Last week, Defense Minister Fikri Işık, who was appointed deputy prime minister in the recent Cabinet shakeup, said that the technical aspects of the ongoing deal with Moscow for the S-400 systems have been completed and negotiations had reached the final phase.
Reports claim that Turkey agreed to pay $2.5 billion to Russia for four batteries of S-400 missile systems.
The S-400 was developed as an upgraded version of the S-300 series of surface-to-air missile systems.
The system entered service in April 2007, and the first S-400 was deployed in combat in August 2007 with Russia's incursion into Georgia.
Despite some objections regarding the compatibility of a Russian-made missile system with those NATO countries use, Ankara reached the deal, saying that S-400 batteries will not be aligned with the military bloc's systems.

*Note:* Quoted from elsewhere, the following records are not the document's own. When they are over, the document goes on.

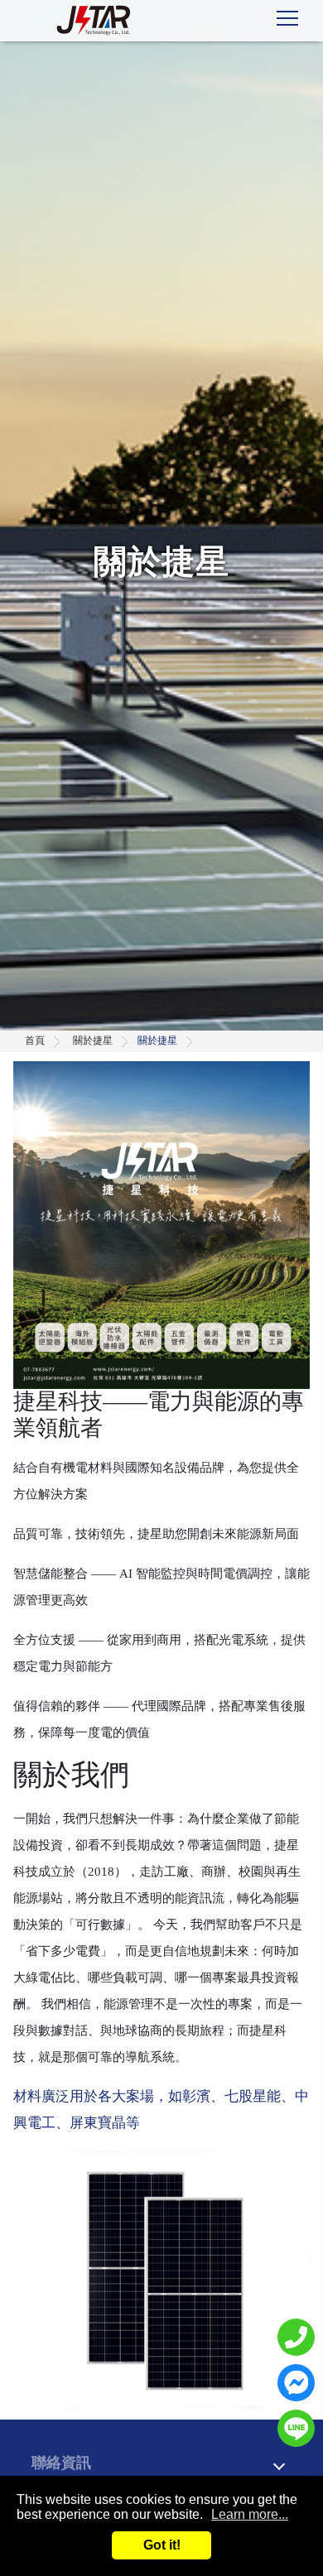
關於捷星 (93, 1040)
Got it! (162, 2545)
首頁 (35, 1040)
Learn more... (249, 2514)
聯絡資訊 (61, 2462)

Responding to Dunford's comments, President Recep Tayyip Erdoğan said: "Why would it be worrying? Every country needs to take certain measures for its own security."
Speaking to reporters at Ankara Esenboğa Airport, Erdoğan said it was "important" for Turkey to choose an entity with which it could be in co-production. He added that negotiations on the missile system had been "largely" completed.
Erdoğan also criticized Dunford's comments during the ruling Justice and Development Party (AK Party) parliamentary group meeting on Tuesday. "Greece has been using S-300 missiles for years, why does it cause concerns when Turkey acquires S-400 systems?" Erdoğan asked, saying that Turkey and Russia have reached an agreement on the issue.
The S-400 system was introduced in 2007 and can carry three types of missiles capable of destroying ground and air targets, including ballistic and cruise missiles. It can track and engage up to 300 targets simultaneously and has an altitude ceiling of 27 kilometers (17 miles).
A fellow NATO member, Greece, deployed Russian S-300 batteries from its southern island of Crete in 2007.
Dunford also said that the U.S. takes into consideration Ankara's concerns of Washington's support for the PKK Syrian affiliate the Democratic Union Party (PYD) and its People's Protection Units (YPG) militia: "We are not only showing effort to clear Raqqa of [Daesh], but also minimizing Turkey's concerns in order to maintain our long-term relations." He added that any political or military solution in Syria will be done by taking Turkey's long-term security concerns into consideration.